The enclosure protection types are defined according to the IP codes of EN 60529. The basic versions of most electric actuators are designed to the second highest enclosure protection IP 67. This means they are protected against the ingress of dust and water during immersion (30 min at a max. head of water of 1 m). Most actuator manufacturers also supply devices to enclosure protection IP 68 which provides protection against submersion up to a max. head of water of 6 m.
In Siberia, temperatures down to – 60 °C may occur, and in technical process plants + 100 °C may be exceeded. Using the proper lubricant is crucial for full operation under these conditions. Greases which may be used at room temperature can become too solid at low temperatures for the actuator to overcome the resistance within the device. At high temperatures, these greases can liquify and lose their lubricating power. When sizing the actuator, the ambient temperature and the selection of the correct lubricant are of major importance.

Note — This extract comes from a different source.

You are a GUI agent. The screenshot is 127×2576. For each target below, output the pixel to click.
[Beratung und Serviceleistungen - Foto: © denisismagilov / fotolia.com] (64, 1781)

Actuators are used in applications where potentially explosive atmospheres may occur. This includes among others refineries, pipelines, oil and gas exploration or even mining. When a potentially explosive gas-air-mixture or gas-dust-mixture occurs, the actuator must not act as ignition source. Hot surfaces on the actuator as well as ignition sparks created by the actuator have to be avoided. This can be achieved by a flameproof enclosure, where the housing is designed to prevent ignition sparks from leaving the housing even if there is an explosion inside.
Actuators designed for these applications, being explosion-proof devices, have to be qualified by a test authority (notified body). Explosion protection is not standardized worldwide. Within the European Union, ATEX 94/9/EC applies, in US, the NEC (approval by FM) or the CEC in Canada (approval by the CSA). Explosion-proof actuators have to meet the design requirements of these directives and regulations.
Small electric actuators can be used in a wide variety of assembly, packaging and testing applications. Such actuators can be linear, rotary, or a combination of the two, and can be combined to perform work in three dimensions. Such actuators are often used to replace pneumatic cylinders.